Weibel Exercise 2.2.3 is as follows:
Let $P_\bullet$ be a complex of projectives with $P_i=0 \; \forall i<0$ then a map $\epsilon : P_0 \to M$ giving a resolution for $M$ is the same thing as a chain map $\epsilon : P_\bullet \to M_\bullet$, where $M_\bullet$ is the chain complex with $M$ concentrated in degree $0$.
But I am clearly misunderstanding this...

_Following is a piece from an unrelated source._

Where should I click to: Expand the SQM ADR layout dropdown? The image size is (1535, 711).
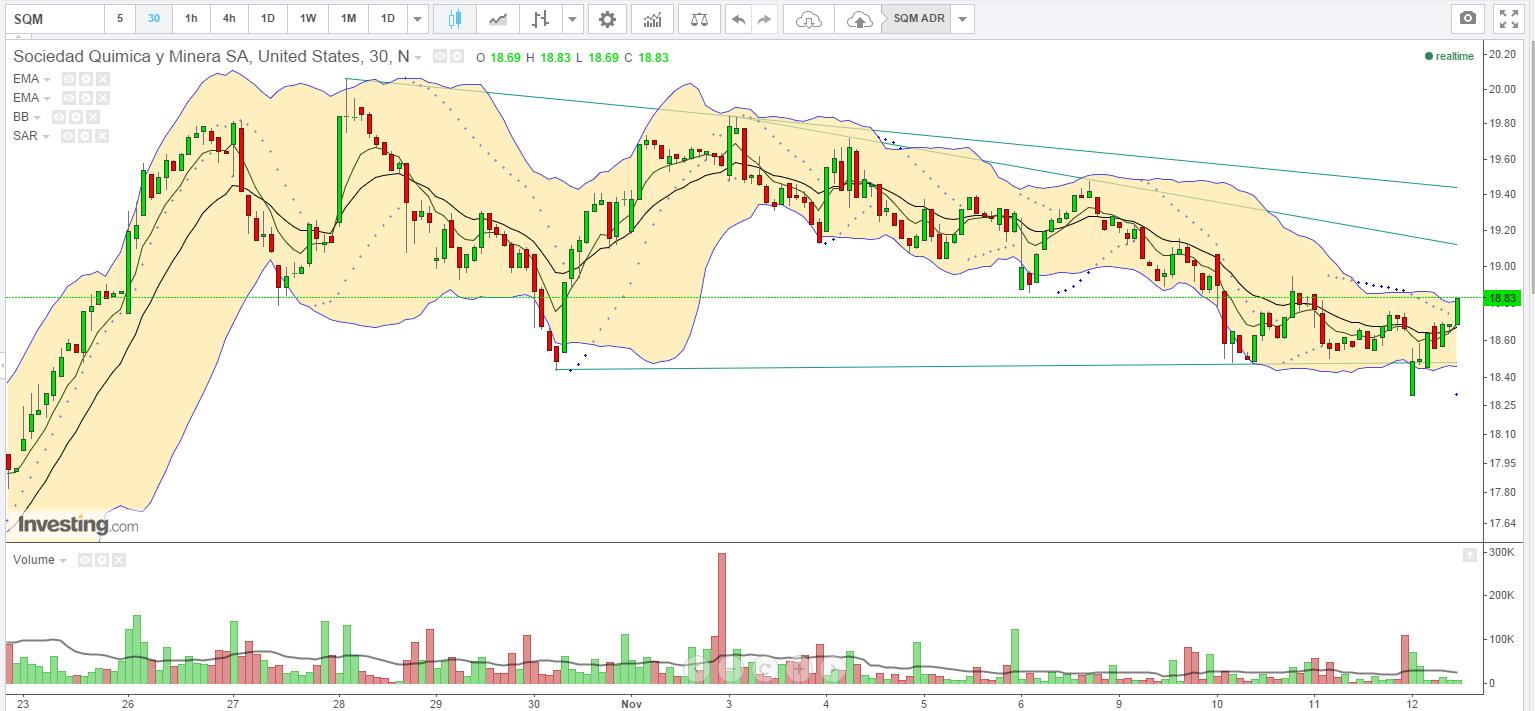962,19
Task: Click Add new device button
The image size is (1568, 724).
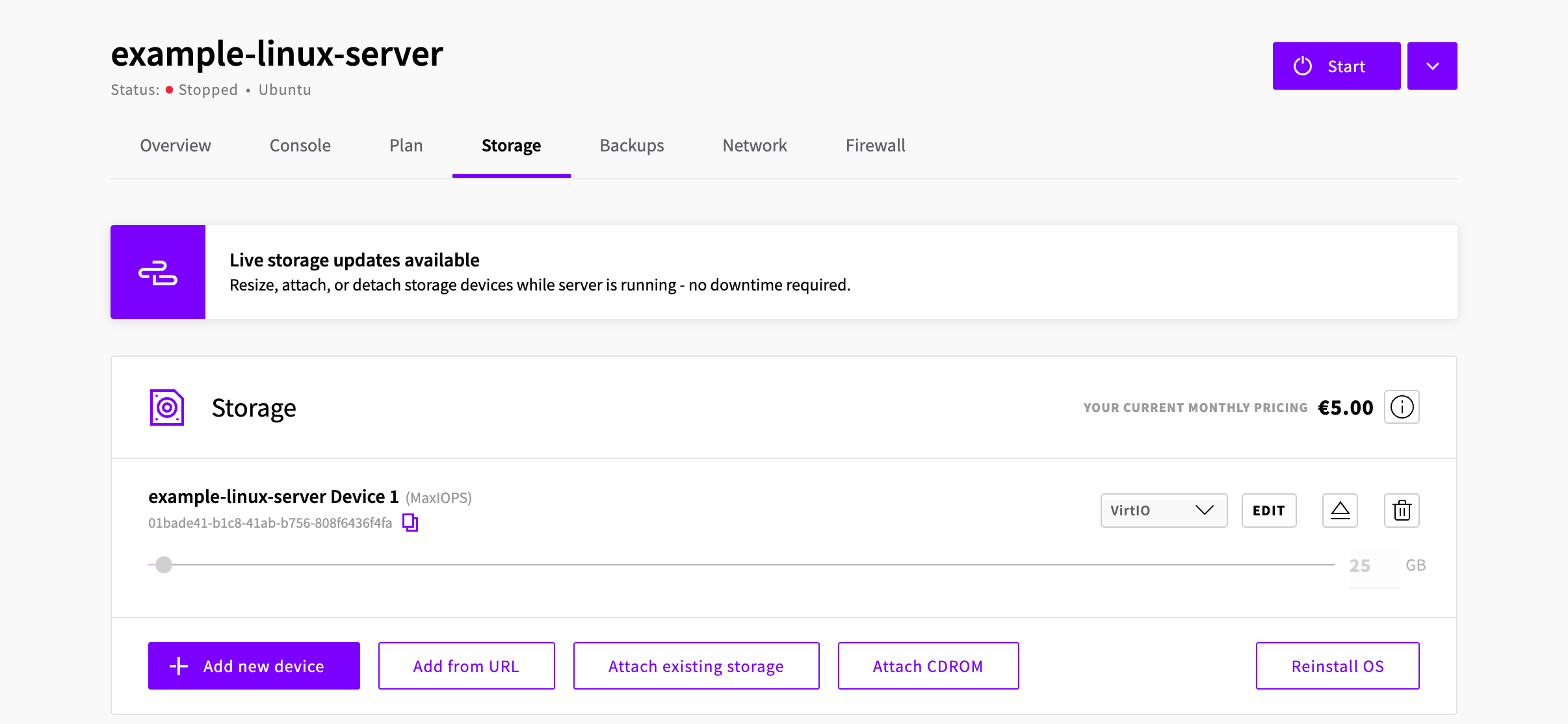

Clearly if we have such a map; $$ \to P_2 \xrightarrow{d_2} P_1 \xrightarrow{d_1} P_0 \xrightarrow{\epsilon_0} M \to 0$$
Making a projective resolution for $M$, then we have $ker(\epsilon_0)=Im(d_1)$ so commutative ladder diagram:
$$ \begin{array}{cccccc} ... \xrightarrow{d_2} & P_{1} & \xrightarrow{d_1} & P_0 & \xrightarrow{0} & 0 & \xrightarrow{0} ...\\ & \big\downarrow & & \; \big\downarrow \epsilon & & \big\downarrow \\ ... \xrightarrow{0} & 0 & \xrightarrow{0} & M & \xrightarrow{0} & 0 & \xrightarrow{0} ... \end{array} $$
.
However I cannot see how the two things are the same. We have no guarantee of exactness in the complex $P_\bullet$ for one. As well as no guarantee of equality $Im(d_1) = ker(\epsilon_0)$ and surjectivity of $\epsilon_0$.
Are them some missing conditions or have I misunderstood the statement?
This is an error in Weibel, included in the list of errata here: http://www.math.umd.edu/~jmr/602/bookerrors.pdf
"chain map" should be replaced by "quasi-isomorphism", which will fix the problem you observed.